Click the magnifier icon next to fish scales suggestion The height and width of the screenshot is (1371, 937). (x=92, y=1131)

☆ ☆ ☆ ☆ ☆ ☆ ☆

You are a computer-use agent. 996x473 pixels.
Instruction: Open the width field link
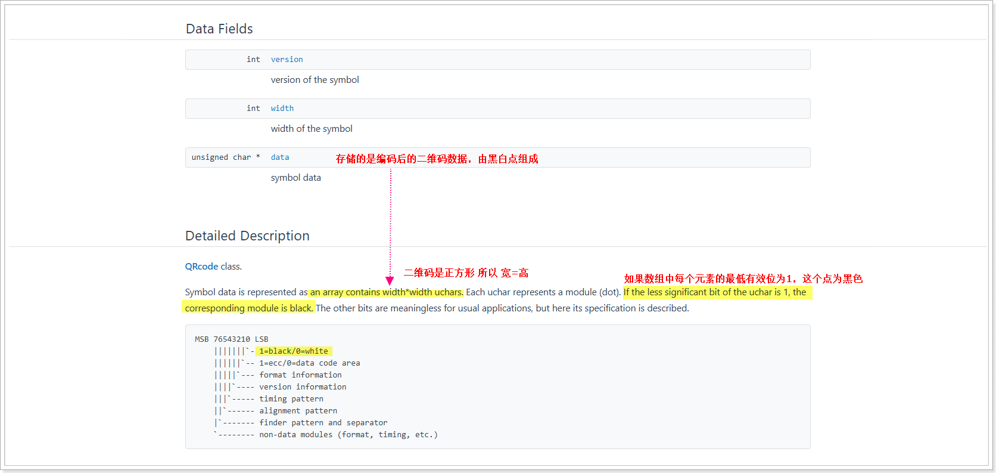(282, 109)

☆ ☆ ☆ ☆ ☆ ☆ ☆

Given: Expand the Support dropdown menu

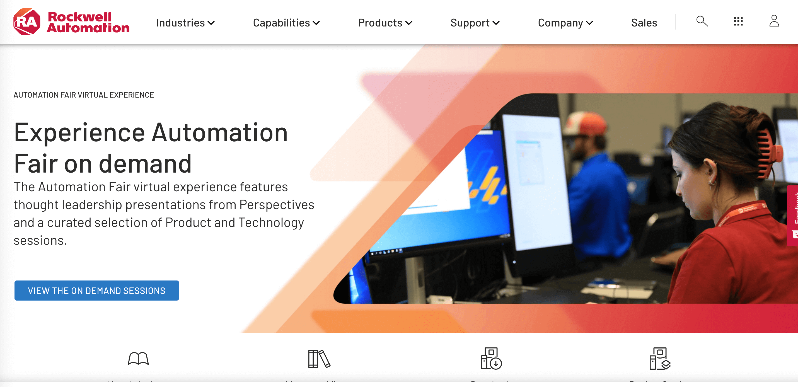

☆ ☆ ☆ ☆ ☆ ☆ ☆

▸ Requirements:
How many lines in the records above contain the word "width"? Reply with the number alone.

▸ Solution to the exercise:
2